Zero-shot tabular machine learning inside DuckDB — classification and regression via Google's TabFM foundation model on ONNX Runtime, no training loop

Maintainer(s): sipemu

Installing and Loading

INSTALL anofox_tabfm FROM community;
LOAD anofox_tabfm;

Example

-- Enable Google's license gate and download the weight-free model once.
-- The extension ships only the computation graph; you fetch the weights
-- yourself from Hugging Face under Google's non-commercial license.
INSTALL httpfs; LOAD httpfs;                    -- weights are fetched over HTTPS
SET anofox_tabfm_accept_hf_license = true;      -- non-commercial, no redistribution
CALL tabfm_download('classification');          -- ~6.6 GB, cached under ~/.cache/anofox-tabfm

-- Zero-shot classification: the model reads labelled rows as in-context
-- examples and predicts the unlabelled ones — no training step.
CREATE TABLE history  AS SELECT * FROM VALUES
  (25, 40000, true), (52, 90000, false), (31, 55000, true), (44, 62000, false)
  AS t(age, income, churned);
CREATE TABLE prospects AS SELECT * FROM VALUES
  (29, 48000), (60, 120000) AS t(age, income);

SELECT * FROM tabfm_classify('history', 'churned', test := 'prospects');

About anofox_tabfm

anofox_tabfm embeds Google's TabFM tabular foundation model — a TabPFN-style in-context learner — into DuckDB, so tabular classification and regression become a single SQL statement. There is no training loop, no Python, and no MLOps: the model reads your labelled rows as context and predicts the rest.
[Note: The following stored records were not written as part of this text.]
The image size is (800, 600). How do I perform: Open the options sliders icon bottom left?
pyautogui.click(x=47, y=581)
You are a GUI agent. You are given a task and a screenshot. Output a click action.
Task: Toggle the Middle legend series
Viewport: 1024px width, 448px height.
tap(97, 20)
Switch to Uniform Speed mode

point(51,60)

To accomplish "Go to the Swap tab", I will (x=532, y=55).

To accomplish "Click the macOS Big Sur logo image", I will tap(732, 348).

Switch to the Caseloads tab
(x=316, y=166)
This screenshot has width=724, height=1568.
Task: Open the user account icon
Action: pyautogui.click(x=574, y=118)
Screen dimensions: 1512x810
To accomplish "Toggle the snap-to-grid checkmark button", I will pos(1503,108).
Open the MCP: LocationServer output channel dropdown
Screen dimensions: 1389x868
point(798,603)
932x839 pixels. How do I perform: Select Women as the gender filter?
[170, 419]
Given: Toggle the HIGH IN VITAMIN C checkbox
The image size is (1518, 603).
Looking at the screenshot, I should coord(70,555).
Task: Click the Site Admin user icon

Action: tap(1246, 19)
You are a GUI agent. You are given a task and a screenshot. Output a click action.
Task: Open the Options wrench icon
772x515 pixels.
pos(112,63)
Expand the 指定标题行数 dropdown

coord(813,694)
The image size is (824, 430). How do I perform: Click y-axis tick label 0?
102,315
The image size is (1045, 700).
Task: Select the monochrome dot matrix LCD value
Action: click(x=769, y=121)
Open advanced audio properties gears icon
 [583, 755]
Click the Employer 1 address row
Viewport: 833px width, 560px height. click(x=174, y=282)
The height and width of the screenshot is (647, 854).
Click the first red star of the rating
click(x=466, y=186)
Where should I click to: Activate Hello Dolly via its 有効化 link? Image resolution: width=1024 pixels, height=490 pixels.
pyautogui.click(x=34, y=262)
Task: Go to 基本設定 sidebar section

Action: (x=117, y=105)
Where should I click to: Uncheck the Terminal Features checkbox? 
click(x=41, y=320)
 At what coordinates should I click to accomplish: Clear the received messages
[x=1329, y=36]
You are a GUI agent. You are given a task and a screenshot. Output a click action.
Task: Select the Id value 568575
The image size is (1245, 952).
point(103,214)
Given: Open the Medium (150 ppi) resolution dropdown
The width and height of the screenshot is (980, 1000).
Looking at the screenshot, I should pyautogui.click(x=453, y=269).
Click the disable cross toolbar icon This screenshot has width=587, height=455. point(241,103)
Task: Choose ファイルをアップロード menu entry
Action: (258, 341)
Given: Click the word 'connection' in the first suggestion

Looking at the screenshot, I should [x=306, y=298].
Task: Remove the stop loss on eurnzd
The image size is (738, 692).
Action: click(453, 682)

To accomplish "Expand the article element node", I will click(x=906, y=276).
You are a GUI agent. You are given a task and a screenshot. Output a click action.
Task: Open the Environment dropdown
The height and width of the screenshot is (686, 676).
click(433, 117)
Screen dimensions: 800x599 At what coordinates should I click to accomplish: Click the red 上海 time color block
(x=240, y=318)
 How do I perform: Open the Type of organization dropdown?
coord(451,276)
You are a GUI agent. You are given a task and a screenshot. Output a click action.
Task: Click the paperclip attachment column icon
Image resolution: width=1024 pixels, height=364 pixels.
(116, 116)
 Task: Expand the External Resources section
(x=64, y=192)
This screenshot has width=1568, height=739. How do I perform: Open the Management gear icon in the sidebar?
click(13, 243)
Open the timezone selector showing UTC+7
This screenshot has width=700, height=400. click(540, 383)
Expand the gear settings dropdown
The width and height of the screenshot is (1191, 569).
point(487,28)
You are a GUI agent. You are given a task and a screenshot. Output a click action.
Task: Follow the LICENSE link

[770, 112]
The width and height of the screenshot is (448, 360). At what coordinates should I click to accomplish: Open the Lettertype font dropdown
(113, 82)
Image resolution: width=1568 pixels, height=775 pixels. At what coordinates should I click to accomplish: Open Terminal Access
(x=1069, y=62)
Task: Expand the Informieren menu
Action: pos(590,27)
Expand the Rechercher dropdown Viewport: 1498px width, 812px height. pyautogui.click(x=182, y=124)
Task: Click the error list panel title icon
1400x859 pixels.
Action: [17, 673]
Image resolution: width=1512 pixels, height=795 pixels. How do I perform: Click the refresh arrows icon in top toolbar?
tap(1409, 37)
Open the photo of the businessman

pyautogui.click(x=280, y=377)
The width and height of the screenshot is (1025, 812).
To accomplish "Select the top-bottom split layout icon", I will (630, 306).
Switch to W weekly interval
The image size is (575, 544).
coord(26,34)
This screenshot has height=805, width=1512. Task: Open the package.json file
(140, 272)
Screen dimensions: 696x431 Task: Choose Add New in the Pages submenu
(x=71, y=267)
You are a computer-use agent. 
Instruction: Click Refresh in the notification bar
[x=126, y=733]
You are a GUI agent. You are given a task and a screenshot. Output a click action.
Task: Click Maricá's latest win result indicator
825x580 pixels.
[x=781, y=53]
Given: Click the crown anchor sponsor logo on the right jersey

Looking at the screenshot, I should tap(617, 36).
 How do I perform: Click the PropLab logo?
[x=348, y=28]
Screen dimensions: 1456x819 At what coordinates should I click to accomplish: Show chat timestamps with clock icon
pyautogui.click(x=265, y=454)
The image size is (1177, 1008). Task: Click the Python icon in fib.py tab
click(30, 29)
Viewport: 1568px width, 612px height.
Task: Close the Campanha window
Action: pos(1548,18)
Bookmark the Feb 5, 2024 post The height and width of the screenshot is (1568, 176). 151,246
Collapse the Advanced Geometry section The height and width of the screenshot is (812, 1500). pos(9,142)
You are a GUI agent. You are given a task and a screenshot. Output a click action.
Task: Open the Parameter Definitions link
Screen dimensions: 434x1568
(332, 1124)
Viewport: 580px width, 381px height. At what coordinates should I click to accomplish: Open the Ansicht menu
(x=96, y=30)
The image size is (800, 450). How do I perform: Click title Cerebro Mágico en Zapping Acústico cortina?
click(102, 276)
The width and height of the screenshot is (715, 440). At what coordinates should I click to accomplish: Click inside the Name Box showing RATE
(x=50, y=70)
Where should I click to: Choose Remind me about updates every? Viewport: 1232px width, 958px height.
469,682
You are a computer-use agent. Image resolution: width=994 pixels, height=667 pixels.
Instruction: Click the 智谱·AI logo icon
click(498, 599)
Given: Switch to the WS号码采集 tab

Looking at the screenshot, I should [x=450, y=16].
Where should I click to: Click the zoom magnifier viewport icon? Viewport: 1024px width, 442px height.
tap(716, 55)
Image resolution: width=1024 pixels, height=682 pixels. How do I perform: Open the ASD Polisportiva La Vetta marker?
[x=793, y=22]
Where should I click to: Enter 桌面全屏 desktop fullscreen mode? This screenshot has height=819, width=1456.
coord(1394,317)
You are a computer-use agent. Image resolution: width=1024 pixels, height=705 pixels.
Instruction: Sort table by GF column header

Inference runs on ONNX Runtime, statically linked into the extension (CPU execution provider). CUDA and ROCm/MIGraphX flavors exist in the source tree for self-builds; this community build ships the portable CPU flavor.

License / weights

No Google model weights are distributed with this extension — it bundles only a weight-free computation graph. You download the weights yourself from Hugging Face after accepting Google's license (SET anofox_tabfm_accept_hf_license = true; CALL tabfm_download(...)). The weights (~6.6 GB for classification) are cached locally under ~/.cache/anofox-tabfm and reused across sessions.

Surface

  • tabfm_classify / tabfm_regress — zero-shot predict over a test set
  • tabfm_predict, tabfm_predict_by, tabfm_predict_agg, tabfm_predict_win
  • tabfm_download / tabfm_models / tabfm_load / tabfm_unload / tabfm_remove
  • tabfm_devices — discover CPU/GPU execution providers
  • SET anofox_tabfm_* settings (license gate, cache dir, threads, device, tracing)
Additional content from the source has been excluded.